Per decenni la loro storia è rimasta ai margini: non erano eroi armati, non erano reduci “vincitori”. Solo dagli anni ’90 in poi è iniziato un vero processo di riconoscimento pubblico.

Monumenti e luoghi della memoria

In Italia esistono numerosi monumenti, lapidi e sacrari dedicati agli IMI. Alcuni esempi significativi:

  • Roma – Sacrario delle Bandiere al Vittoriano: lapidi dedicate agli internati militari.
  • Milano – Memoriale della Shoah (Binario 21): ricorda anche la deportazione degli IMI.
  • Padova, Torino, Firenze, Bologna: monumenti comunali e targhe commemorative.
  • Cimiteri militari tedeschi e italiani: dove molti IMI sono sepolti senza nome.
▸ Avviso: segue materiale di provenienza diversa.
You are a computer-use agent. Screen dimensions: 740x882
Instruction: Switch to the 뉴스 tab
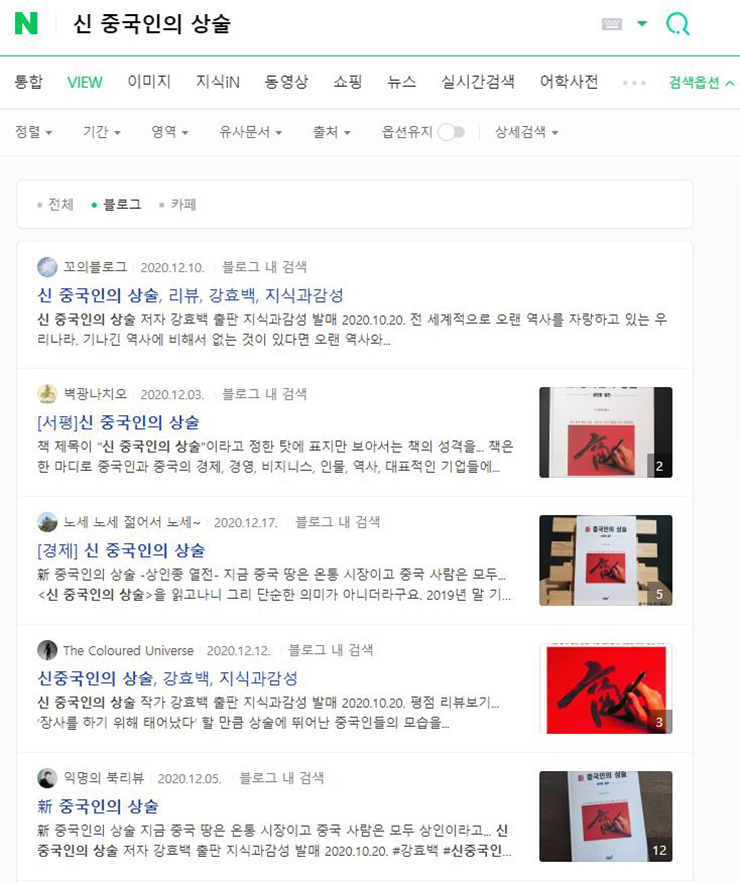coord(401,82)
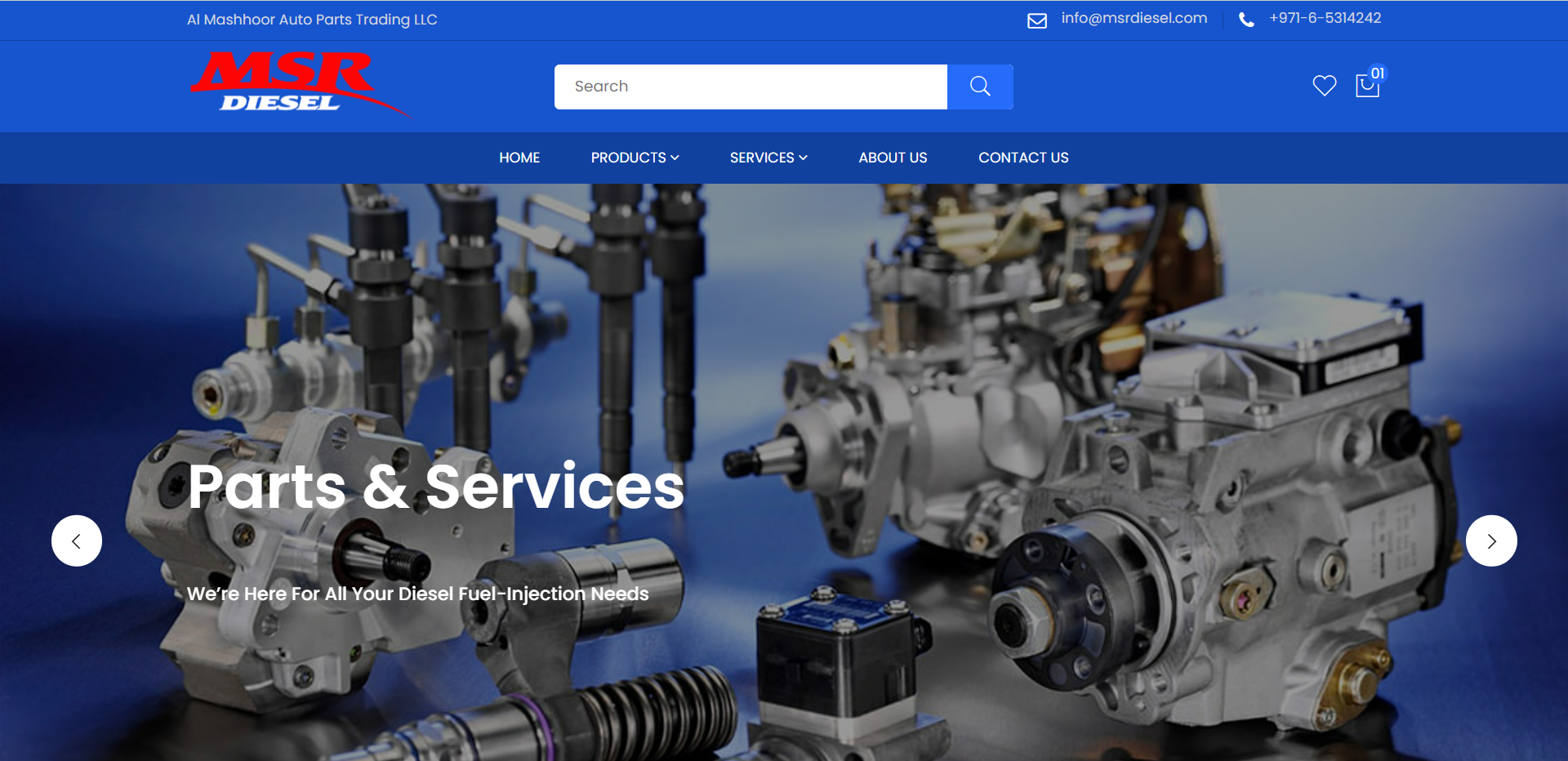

Spesso questi monumenti non sono imponenti: sono stele semplici, lapidi nei parchi, iscrizioni nei municipi. Anche questo dice molto: una memoria discreta, come lo fu la loro resistenza.

Perché ricordarli oggi

Ricordare gli IMI significa:

  • riconoscere che resistere non vuol dire solo combattere con le armi,
  • dare voce a una scelta etica collettiva,
  • riflettere sul valore della libertà e sul prezzo del rifiuto dell’ingiustizia.